On his own time — away from his civil litigation job at Cozen and O'Connor's San Diego office — and at no cost to Nunn, he researched her case, her background growing up the daughter of a single mother in north Minneapolis and her activities while in prison.

He found a legal error in her prison sentence that added three years. He also thought — and later argued in his petition for clemency — that the federal mandatory minimum sentence she received was unfair.

"Our petition did not have anything to do with her asserting she was wrongly convicted," he said.

Sheldon called U.S. District Judge David Doty, who had sentenced Nunn, and asked him to review the case again and support the request for commuting her sentence. Doty not only did that, but he reviewed several audiotapes of wiretaps and concurred that he erred in a portion of the sentencing.

Doty wrote an eight-page letter to Clinton supporting the petition. It also railed against the mandatory-minimum sentencing.

"If mandatory-minimum sentencing did not exist, no judge in America, including me, would have ever sentenced Ms. Nunn to 15 years in prison based on her role in the conspiracy, her age, and the fact that she had no prior criminal convictions before the offense," he wrote.

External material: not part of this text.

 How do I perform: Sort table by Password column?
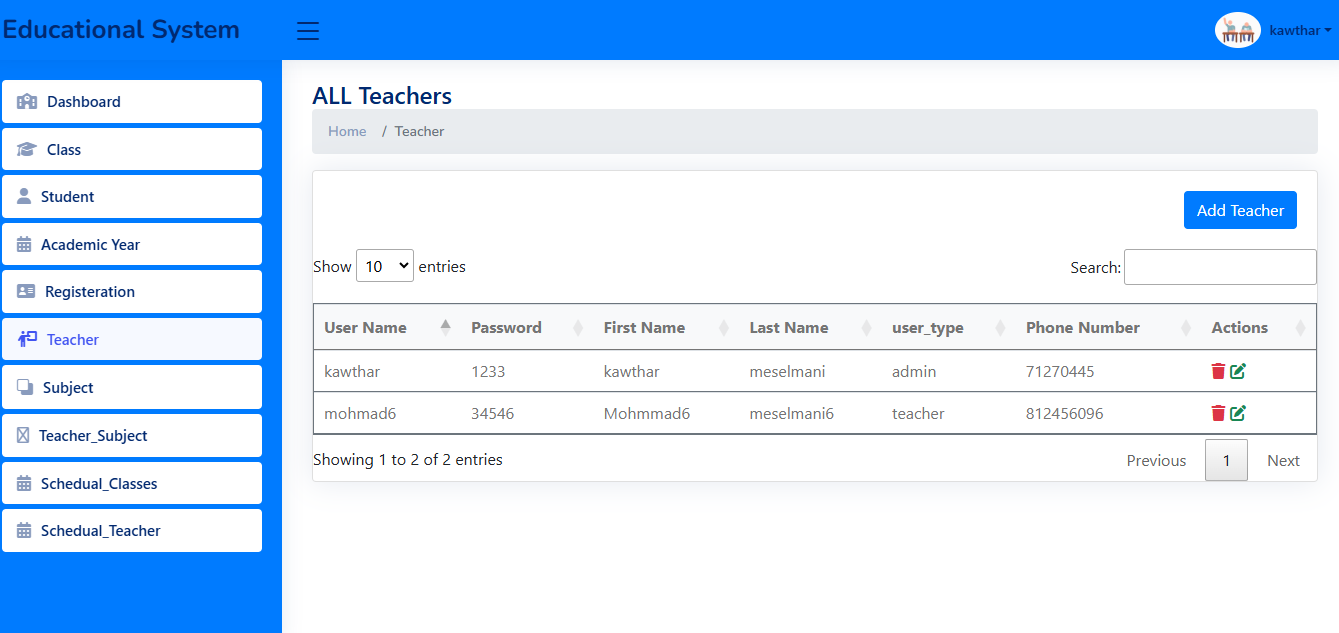[x=506, y=328]
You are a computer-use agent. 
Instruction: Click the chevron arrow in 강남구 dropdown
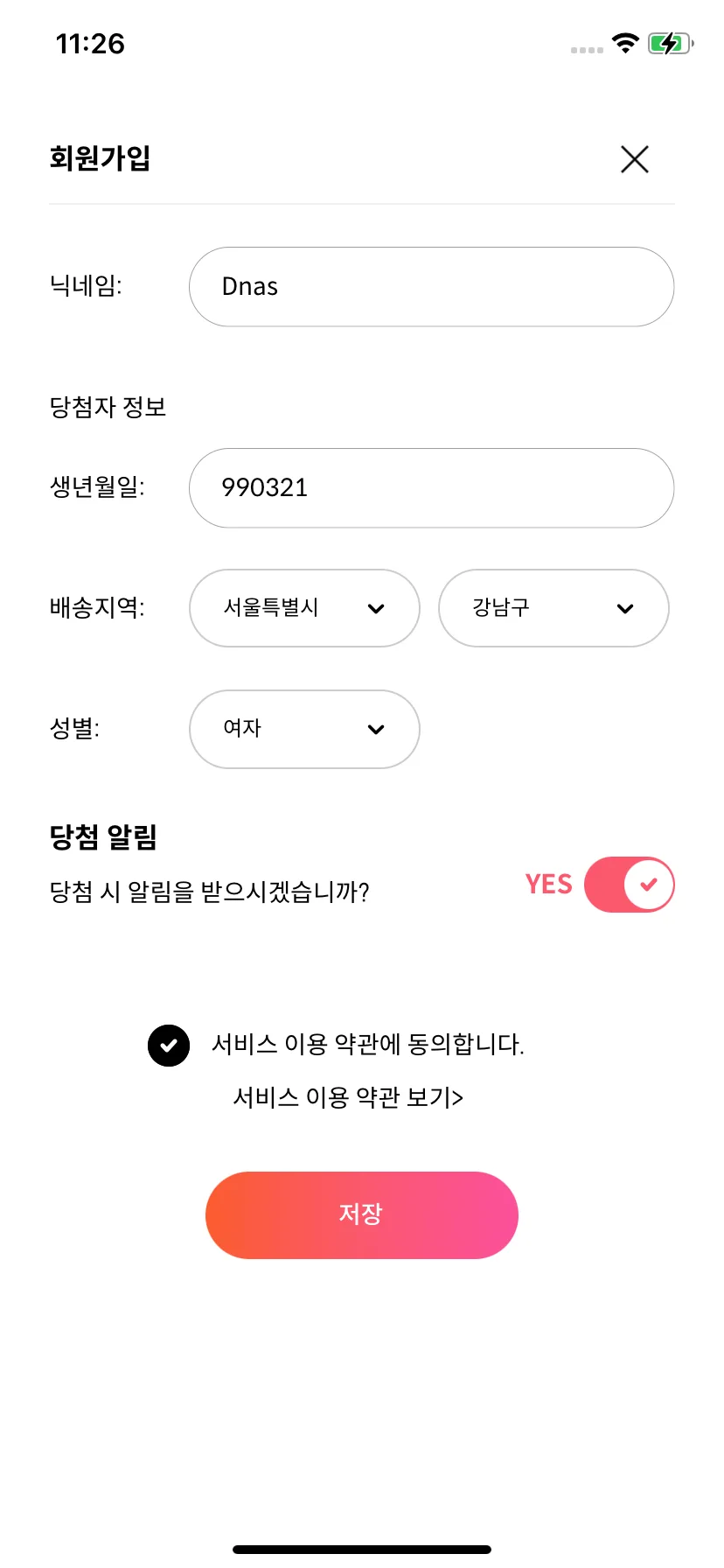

Sheldon called that letter the linchpin to Nunn's clemency. But Doty said the real hero is Sheldon.

Jon Hopeman, who prosecuted Nunn, also sent a letter to Minnesota U.S. Attorney B. Todd Jones, saying he did not object to the commutation. Gov. Jesse Ventura, state Attorney General Mike Hatch and Rep. Martin Sabo, D-Minn., all wrote similar letters.

Sheldon said he thinks it was that support — most notably from the judge and prosecutor — that swayed Clinton.

Jason Schechter, a White House spokesman, declined to discuss the case. "We don't discuss the decision-making process in executive clemency cases, nor the kind of recommendations the president received."

But he said that Clinton commuted the sentences in general because he thought the women had received more severe prison terms than their boyfriends or husbands.

Sheldon said he had given up hope before hearing of Friday's clemency. Nunn said that she too, doubted the outcome.

"You hope for the best but expect the worst," she said. "When you are incarcerated, you can't get on that high… . You can't live outside on the inside."

That's why, at first, she didn't believe a prison staff member who told her Friday morning that she was free. She called her mother, who now lives in Arizona, and her sister, who lives in Georgia. And she called Sheldon.

"It made me cry. You can't help it," he said.

So, Sheldon went to Phoenix, rented a limousine and picked up Nunn's family members, who also had flown in.

On the drive to the Phoenix prison, though, he got a call that she was going to be released from nearby Tempe.

"So we did a U-turn right there on Interstate 10, and we looked over and there she was in the car next to us," Sheldon said. "We got off at the next exit, and that's where we were, all of us crying our eyes out. It was pretty amazing."